Well, three months have gone and I don't think I necessarily harmed anyone (at least not knowingly anyway). I think it's been alright. It's amazing how you just let your training take over, and for the most part what protects you from the unknown is your sense of due diligence to your patients and your conservatism. When I was in doubt I often take a step back and think out loud with my parents. I think they appreciate that. Most patients now are so used to getting routine knee-jerk medicine, that they really appreciate when someone actually listens to them, care to hear their stories again, and actually tries to think through the possibilities. Even if the outcome is the same (which is often the case), I'm quite surprised how many thanked me profusely for it.
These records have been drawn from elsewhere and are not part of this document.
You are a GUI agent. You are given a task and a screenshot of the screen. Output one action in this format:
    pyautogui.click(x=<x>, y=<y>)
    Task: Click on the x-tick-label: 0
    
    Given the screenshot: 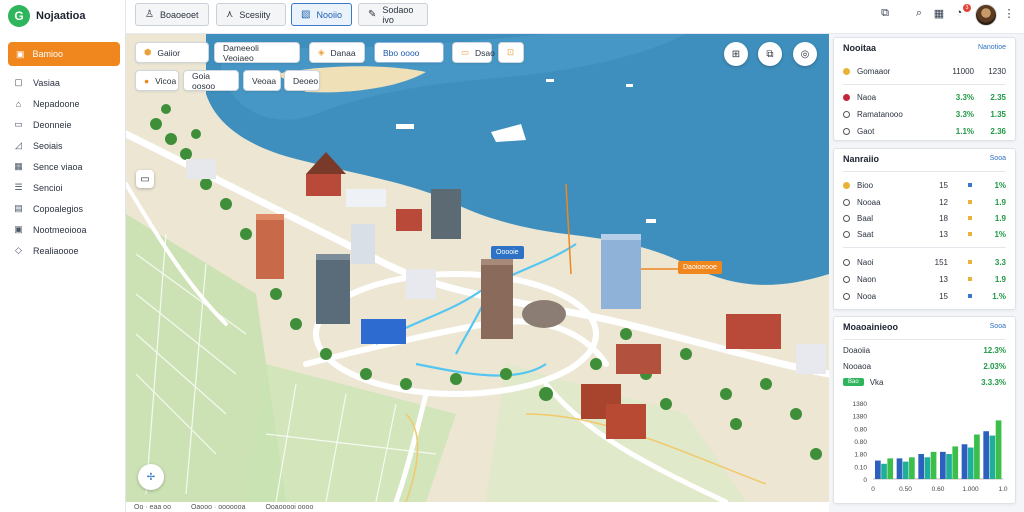 What is the action you would take?
    pyautogui.click(x=873, y=490)
    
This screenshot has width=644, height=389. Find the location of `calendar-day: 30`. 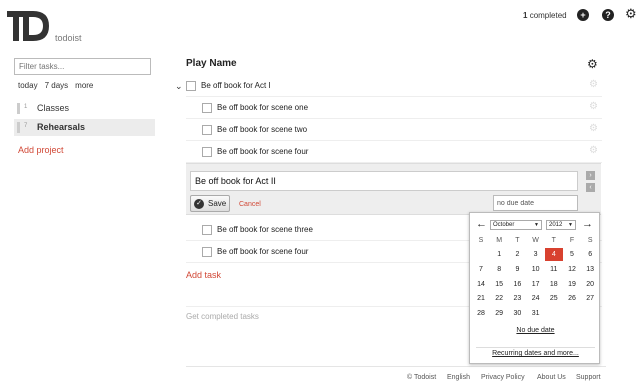

calendar-day: 30 is located at coordinates (517, 314).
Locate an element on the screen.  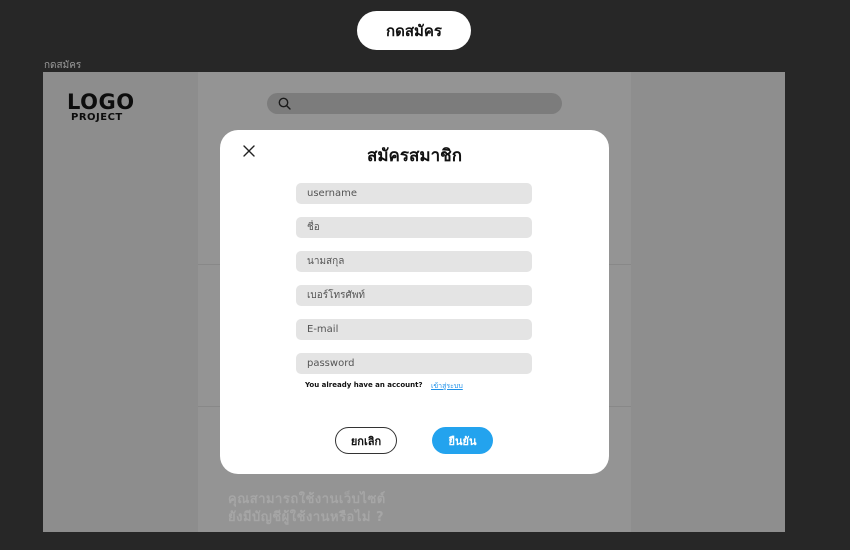
last-name-field is located at coordinates (414, 262).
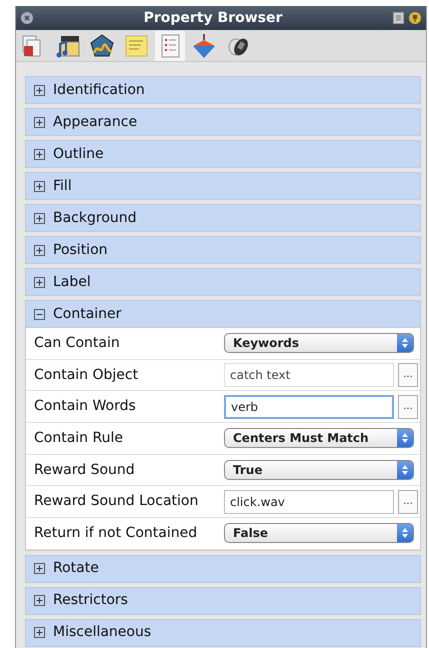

Of course you cannot do that with all your patients, because with the volume in family medicine, you would just get burnt out. I can appreciate how over time family doctors lose their patience with people, and lose their sense of care. Three months fresh, I already find myself cutting shorter the seemingly "easy" visits to buy myself some sanity for the trickier ones. And overtime you grow more confident in doing so. But it's been good, to be making your own decisions on the spot, and then stop dwelling on this case, and moving on.

It's also quite amazing how a person's work satisfaction is closely tied to his pay. Working as a family doctor locum doesn't make you rich, but it does pay quite nicely if you work hard enough. Immediately, though, I noticed the instant gratification when I leave home each day tired but with the knowledge that I made decent money. Over the course of a month, it's nice to see that your bank account looking pretty much quicker than you've ever seen before. It makes you want to work harder. That drive for reward, for us all A-type personalities.

And that is what can easily make us lose sense of the little moments in life. I used to be king of those little moments. I used to want to live from one moment to the next. Like the knots in a hand-woven blanket, it's the little moments that make life pleasurable. And when you have a string of pretty moments in your life, you find yourself not care so much about the material satisfaction that cost money and requires you to trade in your time and some sanity.

The little moments tell you that life is already pretty peachy, and that you should try to enjoy it a little bit.

I recently brought a place in Yaletown. I had wanted to live in Kits for the longest time, and took almost a year to look for a place there, but there was no suitable property that I liked. Yaletown was the next best thing, and in terms of being an investment might be a even better choice. When I was younger, I used to imagine that if one day I could afford it, I would live in Yaletown. Location-wise it is second to none, and the property itself is quite chic. I do miss this low frills, down-to-earth west coast feeling that Kits provide for me, though. And I should remember this feeling. It's this feeling that reenergizes me after a tough day, a tough week, or a tough month. It's this feeling that make me feel whole again. It's this feeling that reminds me if I keep looking ahead and not around, I'll be missing out on life as we speak.

Capture the moments, and capture life. Thank you coffee-shop by the windown. Thank you the slow drizzle of rain outside. Thank you to the warm aroma of coffee and the soothing light chatter around. Thank you for reminding me to feel again.